Kritik an den Botschaften der Paralympics-Werbung

Triumph des Wollens

Bei den Paralympics sollen die Ausnahmesportler mit ­Behinderung demonstrieren, dass es keine Entschuldigung dafür gibt, keine Leistung zu bringen.

Der moderne Sport ist seit seinen Anfängen im 19.Jahrhundert ein Normierungsprojekt, in dessen Rahmen vor allem militärische Tugenden vermittelt werden sollen: Kameraderie, Opferbereitschaft, Durchsetzungswillen, Unempfindlichkeit, kurzum: Heldentum. Dafür bringt er bestimmte Körper hervor, auf die sich dann die Blicke der Öffentlichkeit richten. Der Lohn der Athleten und Athletinnen ist Ruhm und Anerkennung. Im postmodernen Sport zählt dabei nicht nur die Leistung an sich, sondern auch die Ästhetisierung der verschiedenen Körper.

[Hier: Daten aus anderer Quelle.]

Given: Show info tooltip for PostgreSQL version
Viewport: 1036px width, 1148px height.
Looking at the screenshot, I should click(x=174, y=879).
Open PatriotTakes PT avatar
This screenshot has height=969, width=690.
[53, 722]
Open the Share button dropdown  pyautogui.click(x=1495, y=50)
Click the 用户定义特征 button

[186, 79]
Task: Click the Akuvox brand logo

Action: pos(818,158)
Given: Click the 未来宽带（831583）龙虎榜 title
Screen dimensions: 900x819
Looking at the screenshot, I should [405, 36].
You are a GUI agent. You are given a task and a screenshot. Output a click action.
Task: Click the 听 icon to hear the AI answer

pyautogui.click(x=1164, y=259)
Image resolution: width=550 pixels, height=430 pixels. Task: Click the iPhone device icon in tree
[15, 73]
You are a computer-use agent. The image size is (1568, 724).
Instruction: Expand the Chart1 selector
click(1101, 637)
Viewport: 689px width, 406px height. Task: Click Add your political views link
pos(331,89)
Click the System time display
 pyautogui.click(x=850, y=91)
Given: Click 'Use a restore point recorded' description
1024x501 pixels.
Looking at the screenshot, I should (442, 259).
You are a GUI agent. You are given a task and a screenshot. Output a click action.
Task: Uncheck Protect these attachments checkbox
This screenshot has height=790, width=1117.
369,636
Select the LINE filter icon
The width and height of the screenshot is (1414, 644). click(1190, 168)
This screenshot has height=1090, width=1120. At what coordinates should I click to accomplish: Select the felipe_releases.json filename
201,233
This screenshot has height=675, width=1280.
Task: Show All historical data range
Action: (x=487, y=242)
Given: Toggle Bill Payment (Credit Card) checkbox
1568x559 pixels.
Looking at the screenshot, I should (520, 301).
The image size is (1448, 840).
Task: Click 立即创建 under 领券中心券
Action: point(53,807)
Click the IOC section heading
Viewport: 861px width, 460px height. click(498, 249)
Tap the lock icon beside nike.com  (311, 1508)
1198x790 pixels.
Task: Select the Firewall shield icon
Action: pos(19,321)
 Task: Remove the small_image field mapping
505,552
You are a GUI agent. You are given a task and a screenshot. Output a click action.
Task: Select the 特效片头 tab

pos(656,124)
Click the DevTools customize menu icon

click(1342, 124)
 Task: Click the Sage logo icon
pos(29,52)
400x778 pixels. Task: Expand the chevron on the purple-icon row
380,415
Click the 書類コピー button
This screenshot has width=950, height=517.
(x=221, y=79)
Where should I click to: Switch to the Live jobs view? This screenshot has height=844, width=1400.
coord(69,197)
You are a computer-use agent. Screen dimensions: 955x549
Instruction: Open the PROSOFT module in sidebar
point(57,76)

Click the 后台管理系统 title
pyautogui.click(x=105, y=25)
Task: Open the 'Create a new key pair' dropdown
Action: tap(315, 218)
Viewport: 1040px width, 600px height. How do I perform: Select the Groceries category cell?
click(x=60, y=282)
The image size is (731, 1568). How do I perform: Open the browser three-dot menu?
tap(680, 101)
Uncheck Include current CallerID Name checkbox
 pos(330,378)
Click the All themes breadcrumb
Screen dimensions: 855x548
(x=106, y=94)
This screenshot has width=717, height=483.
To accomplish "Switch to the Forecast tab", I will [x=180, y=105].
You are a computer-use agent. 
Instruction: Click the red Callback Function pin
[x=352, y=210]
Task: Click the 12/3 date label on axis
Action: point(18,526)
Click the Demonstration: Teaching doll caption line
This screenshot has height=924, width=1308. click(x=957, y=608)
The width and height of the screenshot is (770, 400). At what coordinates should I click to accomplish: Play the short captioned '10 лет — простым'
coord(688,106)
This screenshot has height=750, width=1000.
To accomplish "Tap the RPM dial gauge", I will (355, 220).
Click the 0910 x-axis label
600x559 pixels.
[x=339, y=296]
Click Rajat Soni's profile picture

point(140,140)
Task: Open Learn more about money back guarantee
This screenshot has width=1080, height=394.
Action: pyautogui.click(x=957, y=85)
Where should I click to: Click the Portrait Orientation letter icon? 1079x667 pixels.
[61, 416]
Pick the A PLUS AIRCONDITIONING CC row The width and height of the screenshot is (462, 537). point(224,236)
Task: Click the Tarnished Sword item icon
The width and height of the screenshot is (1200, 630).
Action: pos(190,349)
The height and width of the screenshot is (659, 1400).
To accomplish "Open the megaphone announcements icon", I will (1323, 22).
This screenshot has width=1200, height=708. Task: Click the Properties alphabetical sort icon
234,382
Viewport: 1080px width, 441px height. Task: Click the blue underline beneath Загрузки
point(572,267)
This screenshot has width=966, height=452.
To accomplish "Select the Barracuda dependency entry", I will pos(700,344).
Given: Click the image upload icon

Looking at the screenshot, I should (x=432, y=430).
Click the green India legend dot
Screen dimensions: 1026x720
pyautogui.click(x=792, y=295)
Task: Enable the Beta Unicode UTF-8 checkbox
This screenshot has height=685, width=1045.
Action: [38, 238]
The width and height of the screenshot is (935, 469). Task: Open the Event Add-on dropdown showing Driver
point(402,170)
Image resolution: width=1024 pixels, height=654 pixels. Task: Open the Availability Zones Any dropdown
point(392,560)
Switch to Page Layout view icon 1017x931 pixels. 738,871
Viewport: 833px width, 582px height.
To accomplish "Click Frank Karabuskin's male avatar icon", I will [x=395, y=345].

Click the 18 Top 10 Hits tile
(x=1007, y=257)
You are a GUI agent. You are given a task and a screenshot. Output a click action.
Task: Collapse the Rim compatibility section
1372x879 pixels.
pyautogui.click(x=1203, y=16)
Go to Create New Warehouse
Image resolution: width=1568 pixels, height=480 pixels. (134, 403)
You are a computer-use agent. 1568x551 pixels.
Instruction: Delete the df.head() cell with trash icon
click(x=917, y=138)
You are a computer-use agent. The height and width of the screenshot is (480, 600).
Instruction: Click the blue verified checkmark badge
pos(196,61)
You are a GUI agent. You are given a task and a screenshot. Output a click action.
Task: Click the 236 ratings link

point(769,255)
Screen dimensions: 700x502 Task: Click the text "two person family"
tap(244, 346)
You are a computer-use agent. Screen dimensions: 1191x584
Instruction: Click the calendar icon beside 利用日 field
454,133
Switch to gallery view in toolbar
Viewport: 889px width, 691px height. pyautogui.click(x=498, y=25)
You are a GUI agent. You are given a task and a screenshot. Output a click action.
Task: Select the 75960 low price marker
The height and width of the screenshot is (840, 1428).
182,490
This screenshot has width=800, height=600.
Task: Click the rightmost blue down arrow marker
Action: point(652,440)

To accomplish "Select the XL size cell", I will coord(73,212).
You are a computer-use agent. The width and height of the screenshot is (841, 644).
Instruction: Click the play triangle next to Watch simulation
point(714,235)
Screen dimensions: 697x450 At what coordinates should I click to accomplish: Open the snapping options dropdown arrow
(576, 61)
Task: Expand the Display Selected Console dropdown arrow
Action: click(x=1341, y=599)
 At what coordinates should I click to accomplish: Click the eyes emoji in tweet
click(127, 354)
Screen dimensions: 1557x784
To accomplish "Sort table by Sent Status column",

Der Nachteilsausgleich, das Angewiesensein auf Hilfen – sei es medikamentös, sei es mechanisch –, ist der einzige grundlegende Unterschied zwischen »normalem« Leistungssport und den Paralympics.

Die Idee der Paralympics war ursprünglich einmal eine andere: Sie beginnt mit den Stoke-Mandeville-Spielen, die der Neurologe Ludwig Guttmann 1948 in England veranstaltete. Es war eine groß angelegte Rehabilitationsmaßnahme: Guttmann war überzeugt, dass den Kriegsinvaliden, die er betreute, Bewegung und Sport guttäten. 1960 wurde die Veranstaltung erstmals außerhalb Englands fortgesetzt, in Rom mit fast 400 Teilnehmer und Teilnehmerinnen aus 21 Ländern. Der Begriff Paralympics allerdings wurde erst 1984 eingeführt.

Inzwischen ist die Reha-Idee Guttmanns überholt. Ziel der Paralympics ist es, den behinderten Körper in die Geschichte des Sports mit ein­zuschreiben: zu zeigen, dass auch diese Körper fähig sind, dass Menschen mit Behinderung nicht ausschließlich Opfer sind. Das Problem dieses Empowerments ist, dass es verdeckt, wie sehr solche Normierungsprojekte Ausschlüsse produzieren, also wiederum Behinderung hervorbringen.